The Bradford McKinley Chronicles (books 1-4)

Zoe is one of my go-to authors for coming of age/coming out trans books. These are the kinds of books I would hand other newly-out trans folks, or folks who are questioning whether or not they're trans.

The 4th book in the series especially is quite good. It deals more directly with dysphoria and how to work through it, and for that reason alone will be something I recommend to others as they deal with their own dysphoria.

The Enchanted Forest

A collection of five trans-focused short stories. Some of these stories, like the vampire-themed one, really feel like they want to grow to be their own larger work.

Avery Arden

Blood Mistress (1, 2, 3)

So you say the other things I have listed so far are a bit tame? You want something a bit spicier? Yes, come feast at this three novella set (which I think of as one novel). Spicy sapphic vampire erotica with heart. The third book especially definitely fills out this world and makes it more alive, which I enjoyed.

Oh, and it actually emphasises consent. Thank goodness.

SD Simper

Carmilla and Laura

I loved this. More vampire goodness. Honestly, it feels like the third masterwork in our list. It so deftly allows the readers to watch the characters grow, come into their own, and discover themselves. It's erotic but also has so much heart to go along with it. Definitely one I'm looking forward to re-reading.

May Peterson

Calyx Charm

I saw this book called out by a few folks as one of their faves. I was quite a bit more mixed on it. I struggled with the narration style through a lot of the book, as the plot would slip from present day, to past, to possible future without much indication as to where you were.

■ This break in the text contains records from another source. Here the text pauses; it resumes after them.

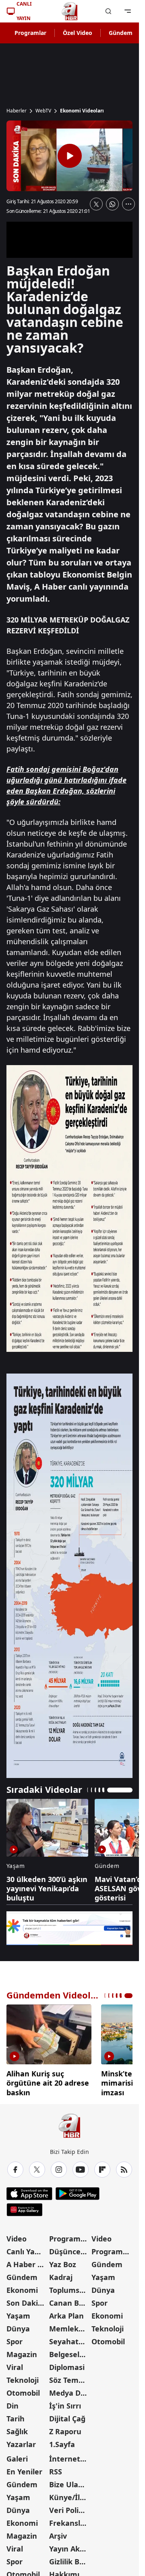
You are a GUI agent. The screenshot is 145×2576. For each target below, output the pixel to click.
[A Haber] (69, 11)
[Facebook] (15, 2167)
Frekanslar (68, 2520)
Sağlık (17, 2428)
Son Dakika (26, 2300)
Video (16, 2236)
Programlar (30, 33)
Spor (14, 2338)
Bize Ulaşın (69, 2481)
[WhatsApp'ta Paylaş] (112, 204)
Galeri (17, 2456)
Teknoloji (22, 2377)
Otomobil (23, 2390)
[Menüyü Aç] (128, 11)
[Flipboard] (102, 2167)
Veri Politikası (69, 2507)
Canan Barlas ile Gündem (69, 2300)
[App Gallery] (24, 2206)
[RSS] (124, 2167)
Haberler (16, 111)
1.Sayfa (62, 2441)
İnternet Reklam (69, 2456)
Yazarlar (21, 2441)
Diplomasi (67, 2364)
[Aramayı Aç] (108, 11)
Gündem (121, 33)
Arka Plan (66, 2313)
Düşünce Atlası (69, 2248)
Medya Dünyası (69, 2390)
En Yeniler (24, 2469)
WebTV (43, 111)
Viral (14, 2364)
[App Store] (29, 2190)
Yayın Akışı (68, 2546)
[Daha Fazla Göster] (128, 204)
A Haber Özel (27, 2261)
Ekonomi (22, 2287)
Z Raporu (65, 2428)
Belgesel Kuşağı (69, 2351)
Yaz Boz (62, 2261)
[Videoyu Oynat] (70, 156)
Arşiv (58, 2533)
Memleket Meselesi (69, 2326)
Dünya (18, 2326)
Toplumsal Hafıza (69, 2287)
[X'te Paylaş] (96, 204)
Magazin (21, 2351)
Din (12, 2403)
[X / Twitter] (37, 2167)
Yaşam (18, 2313)
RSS (55, 2469)
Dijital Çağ (67, 2416)
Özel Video (77, 33)
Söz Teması (69, 2377)
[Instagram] (59, 2167)
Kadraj (60, 2274)
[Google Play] (77, 2190)
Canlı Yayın (26, 2248)
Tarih (15, 2416)
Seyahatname (69, 2338)
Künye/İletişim (69, 2494)
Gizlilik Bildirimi (69, 2559)
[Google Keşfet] (69, 1928)
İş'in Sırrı (65, 2403)
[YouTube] (80, 2167)
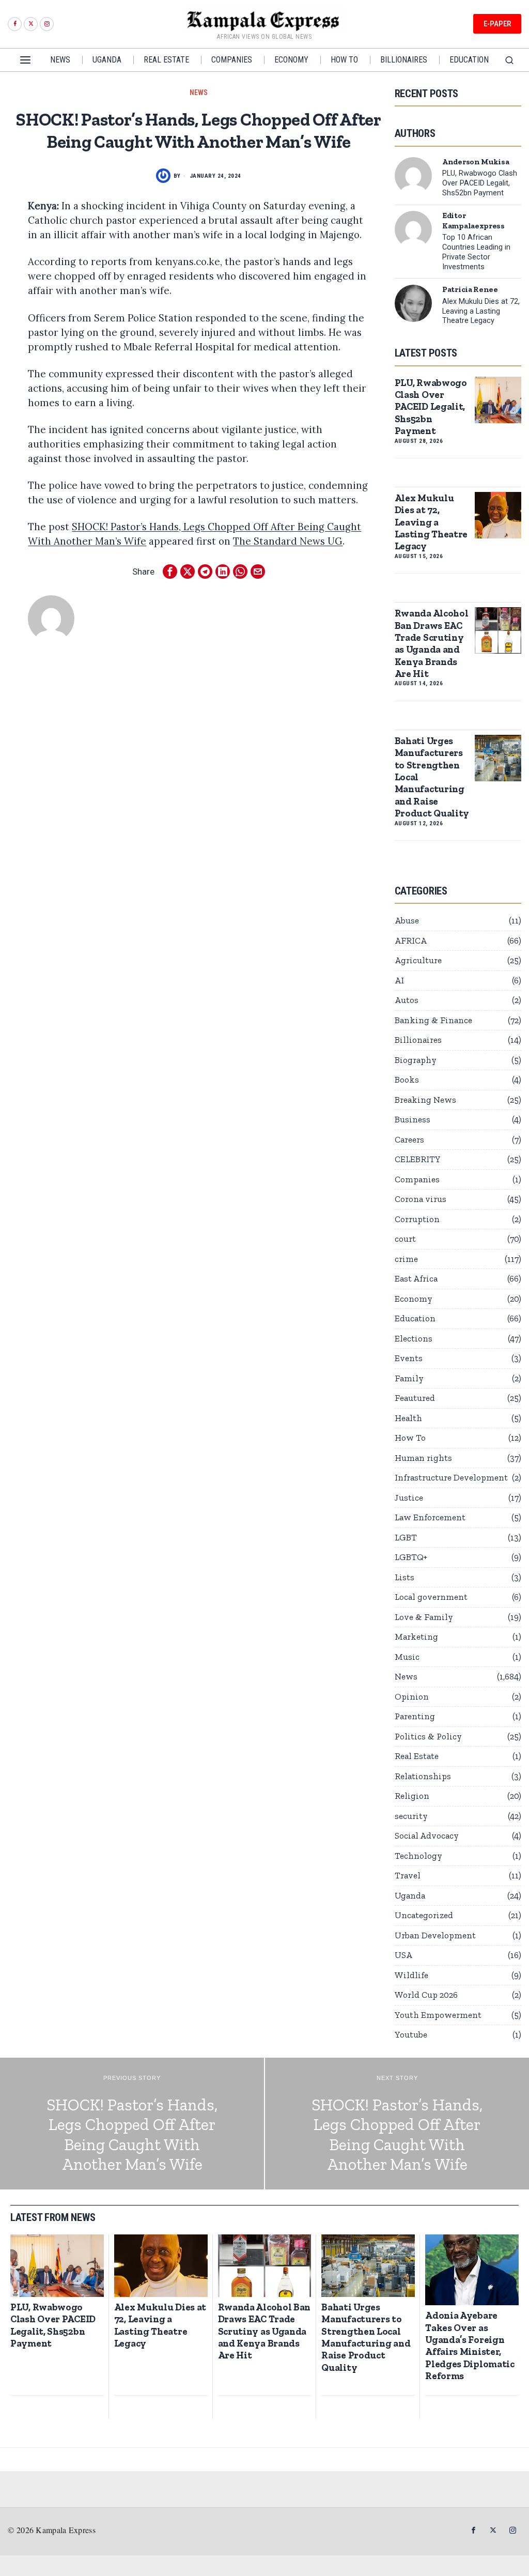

That said, it has by far some of the hottest trans erotic scenes I read this year.

Elena Abbott/Lily Hardt

Pack of Her Own and Mate of Her Own

Elena's werewolf series with strong trans representation and sapphic romance/erotic elements. I quite enjoyed this, though I'd recommend spacing them out a bit. Elena isn't afraid of dealing with different aspects of trauma in her work, and I definitely noticed feeling overwhelm after I finished the second book.

Need (as Lily Hardt)

BDSM and trans? Yes. Dealing with internalised trauma? That, too. This book is erotic but it's really more about healing.

That's wrap

And that's it for my list. If any of you have reading recommendations that fall along with this list, let me know! I got turned on to a lot of authors that I'll be watching in the coming year(s).